Manado, Intensnews.com – Dalam rangka pengukuhan Kepala Kantor Wilayah (Kakanwil) Kementrian Hukum dan HAM serta peresmian Pos Bantuan Hukum (Posbakum) Desa/Kelurahan dan pembukaan Pelatihan Paralegal Desa/Kelurahan se-Sulut.

Ketua Dewan Perwakilan Rakyat Daerah (DPRD) Provinsi Sulawesi Utara (Sulut), dr. Fransiskus Andi Silangen, Sp.B,KBD bersama Gubernur Sulut, Yulius Selvanus menghadiri acara pertemuan tersebut, yang dilaksanakan pada hari Kamis, (26/2/2026).

Kehadiran ketua DPRD Sulut sebagai bentuk dukungan penuh badan legislatif dalam penguatan layanan hukum yang inklusif dan merata. Kegiatan ini juga dijadikan momentum yang baik dalam memperkuat keadilan bagi masyarakat di tingkat kelurahan sampai tingkat desa.

Bertempat di Graha Gubernuran Sulut, Gubernur Sulut, Mayjen TNI (Purn) Yulius Selvanus secara resmi mengukuhkan Kepala kantor wilayah Kementerian Hukum Sulut, Hendrik Pagiling, Kamis (26/2/2026).

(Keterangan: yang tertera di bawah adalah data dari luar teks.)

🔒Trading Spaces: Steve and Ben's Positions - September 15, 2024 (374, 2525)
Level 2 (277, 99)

Pada kegiatan pengukuhan ini, Gubernur membacakan taklimat pengukuhan dan diikuti takzim oleh Kakanwil Kemenkumham yang baru dilantik. Yulius Selvanus dalam sambutannya mengungkapkan kebanggaannya pada Hendrik Pagiling sebagai sosok muda yang cerdas dan bersemangat yang merupakan sosok termuda di Indonesia yang memangku jabatan sebagai Kepala Kantor Wilayah (Kakanwil) Kemenkumham.

“Dia Kakanwil termuda di Indonesia, dia cakap dalam bekerja, meski belum dilantik. Salah satu karyanya adalah menyiapkan 1.839 Posbakum di desa – desa dan kelurahan – kelurahan di Sulut, ini merupakan inovasi yang luar biasa dari pak Kakanwil,” ujar Yulius Selvanus.

Lebih lanjut lagi, gubernur Sulut mengatakan bahwa kehadiran dari Posbakum merupakan terobosan besar yang sangat berguna bagi masyakarat dalam memberikan bantuan hukum bagi masyarakat serta menangani persoalan hukum lebih cepat dan terjangkau. Posbankum juga diharapkan mampu meningkatkan fasilitasi perencanaan dan harmonisasi peraturan perundang-undangan di tingkat provinsi maupun kabupaten/kota.
Termasuk merevitalisasi dan memperkuat pengelolaan Jaringan Dokumentasi dan Informasi Hukum (JDIH), melaksanakan analisis dan evaluasi terhadap peraturan daerah beserta tindak lanjut rekomendasinya, serta mendorong peningkatan capaian Indeks Reformasi Hukum (IRH) di kabupaten/kota se-Sulawesi Utara.
Menutup sambutannya, Gubernur Sulut Yulius Selvanus menegaskan bahwa pembangunan desa dan kelurahan tidak boleh hanya fokus pada fisik semata, tetapi juga harus dibarengi dengan penguatan kesadaran dan ketertiban hukum.
“Ketika masyarakat memahami hukum, maka potensi konflik dapat diminimalkan, pelayanan publik menjadi lebih tertib, dan pembangunan dapat berjalan lebih lancar,” tutup Yulius Selvanus.